Le quartier est un microcosme, organisé, hiérarchisé, enclavé. Et tout cela, ça «tient» à quoi ?
«Ce qui se passe vraiment, ce que nous vivons, le reste, tout le reste, où est-il ? Ce qui se passe chaque jour et qui revient chaque jour, le banal, le quotidien, l’évident, le commun, l’ordinaire, l’infra-ordinaire, le bruit de fond, l’habituel, comment en rendre compte, comment l’interroger, comment le décrire ?» (...)

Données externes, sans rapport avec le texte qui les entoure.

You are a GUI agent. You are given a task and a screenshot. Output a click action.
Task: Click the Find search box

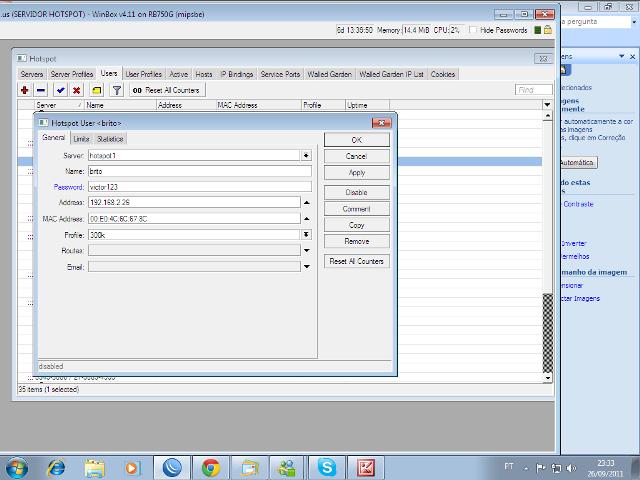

«Nous dormons notre vie d’un sommeil sans rêves. Mais où est-elle notre vie ? Où est notre corps ? Où est notre espace ? Comment parler de ces choses communes, comment les traquer plutôt, comment les débusquer, les arracher à la gangue dans laquelle elles restent engluées, comment leur donner un sens, une langue : qu’elles parlent enfin de ce qui est, de ce que nous sommes.» G.PEREC - L’infra-ordinaire.

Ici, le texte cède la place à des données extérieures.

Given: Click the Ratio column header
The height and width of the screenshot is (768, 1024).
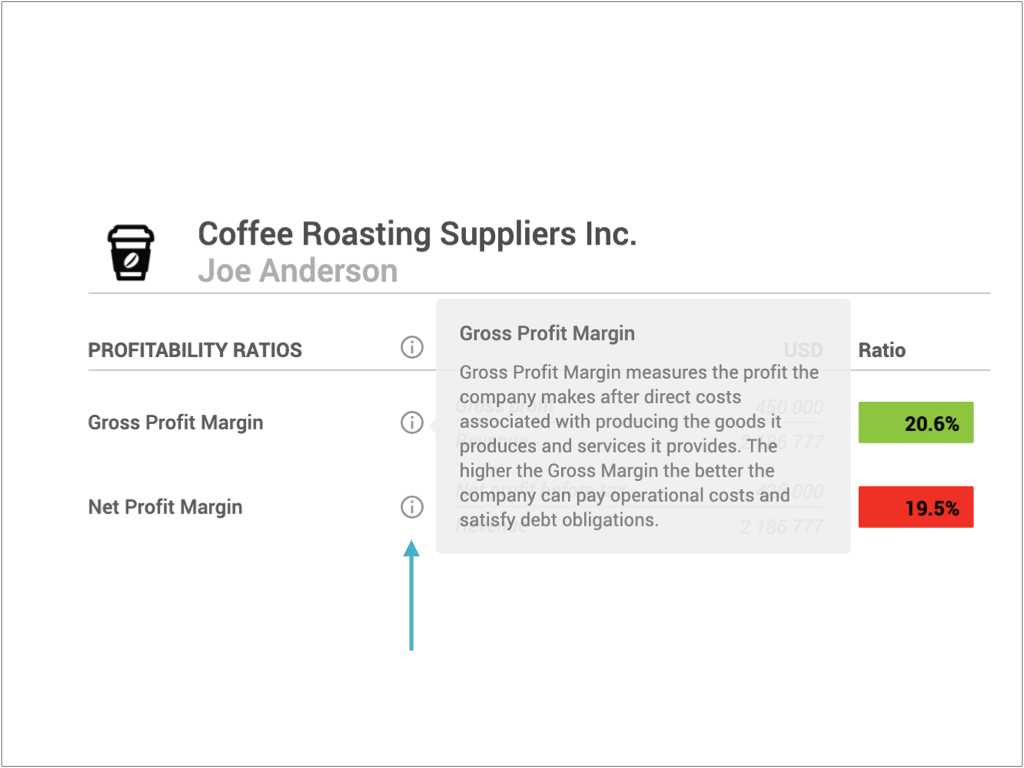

Pourquoi escalader les façades balconnées ? Pour changer de porte d’entrée afin de susciter le dialogue, de questionner, d’intriguer, parfois de déranger. Munie d’un sac à dos uniquement, il s’agira de grimper étage après étage, une journée entière, en laissant la rencontre impromptue se faire ou pas. Si interaction il y a, ce sera l’occasion de partager un thé (thermos dans le sac à dos), des mots, des pensées, des secrets. Parce que l’on «tient» tous à sa manière, le thème TENIR sera le fil des discussions. Chacune d’entre-elles sera enregistrée. Ce collectage de témoignages du quotidien sera utilisé par la compagnie comme archive et, sur accord avec les habitants, pourra servir lors de la création d’un évènement et/ou d’une exposition à l’issue du projet.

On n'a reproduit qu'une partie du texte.